You simulate removing your glasses (you have none: you’re that drunk). You see only a big blue van, which brakes before unloading six enormous packages onto the street. Then, from within a nearby house, the almighty cheer of unquenched maws! Followed swiftly by the exhausted ‘puff’ of over-worked livers… The van leaves. What the fucoid is it?
‘Bavaria Bierkoeriers.’ Roughly translated to ‘Best Fucking Idea Ever,’ in English, or more precisely, ‘Bavaria Beer Couriers.’ Oh yes. Beer on tap. Literally. Within minutes you could have a basement full of cold Bavaria crates (excitement-induced panic-attack included), a card full of ‘beer points,’ and—Holy Mother of Binge—it’s all delivered for free!
Run by approximately twelve students, the men with ven have helped save lives since 2002, embodied in their unmistakable emblem: ‘Biermans.’
Imagine the endless situations in which this service is helpful; pre-party, you worry if you made it clear to BYO as the Monopoly board boldly winks up at you from the corner of your room; mid-party, you need more drink to make a particular guest more interesting; after-party, you need to stop your partner from ever sobering up. With the near-constant supply of beer readily available from Bavaria’s own Bravehearts, these things will no longer be an issue.

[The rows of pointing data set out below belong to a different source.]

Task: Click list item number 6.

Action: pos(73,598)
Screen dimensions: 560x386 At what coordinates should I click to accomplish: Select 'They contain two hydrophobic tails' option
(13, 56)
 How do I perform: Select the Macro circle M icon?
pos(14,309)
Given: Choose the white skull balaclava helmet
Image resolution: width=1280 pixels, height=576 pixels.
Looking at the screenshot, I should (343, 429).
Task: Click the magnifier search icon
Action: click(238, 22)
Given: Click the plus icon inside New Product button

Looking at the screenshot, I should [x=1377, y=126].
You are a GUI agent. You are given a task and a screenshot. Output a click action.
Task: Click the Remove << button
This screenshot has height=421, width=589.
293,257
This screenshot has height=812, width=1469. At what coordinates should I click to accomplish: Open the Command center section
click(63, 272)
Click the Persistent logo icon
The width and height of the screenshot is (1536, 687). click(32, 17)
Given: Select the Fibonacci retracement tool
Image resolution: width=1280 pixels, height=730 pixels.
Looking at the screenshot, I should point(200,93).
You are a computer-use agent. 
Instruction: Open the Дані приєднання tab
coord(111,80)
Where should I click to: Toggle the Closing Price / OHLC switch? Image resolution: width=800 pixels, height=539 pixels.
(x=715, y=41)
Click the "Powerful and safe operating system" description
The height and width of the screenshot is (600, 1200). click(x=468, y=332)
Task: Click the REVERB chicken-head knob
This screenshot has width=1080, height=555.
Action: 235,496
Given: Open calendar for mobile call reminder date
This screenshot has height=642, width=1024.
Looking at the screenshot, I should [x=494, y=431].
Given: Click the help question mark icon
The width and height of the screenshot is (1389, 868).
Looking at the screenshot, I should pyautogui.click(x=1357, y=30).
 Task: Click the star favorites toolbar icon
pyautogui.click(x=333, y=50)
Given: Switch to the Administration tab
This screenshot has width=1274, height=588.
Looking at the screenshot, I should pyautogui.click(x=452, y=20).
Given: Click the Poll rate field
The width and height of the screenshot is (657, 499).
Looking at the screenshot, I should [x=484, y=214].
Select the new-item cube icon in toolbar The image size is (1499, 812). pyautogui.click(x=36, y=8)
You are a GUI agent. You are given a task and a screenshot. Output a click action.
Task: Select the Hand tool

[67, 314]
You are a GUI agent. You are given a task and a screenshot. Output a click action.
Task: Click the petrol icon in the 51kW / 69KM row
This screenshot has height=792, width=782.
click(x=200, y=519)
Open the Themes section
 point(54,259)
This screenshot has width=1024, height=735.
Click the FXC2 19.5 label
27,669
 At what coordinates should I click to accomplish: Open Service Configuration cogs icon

I’ve used them once so far… only remember being on top of the van… something about ‘freeing the Groningen Bell Ringer…’
Active only in Groningen, Utrecht, and Tilburg, Bavaria Bierkoerier is the supremely lazy (best) way to buy booze, because—in the words of Duke himself— good people drink good beer, and what better is beer that is brought to you! Proost!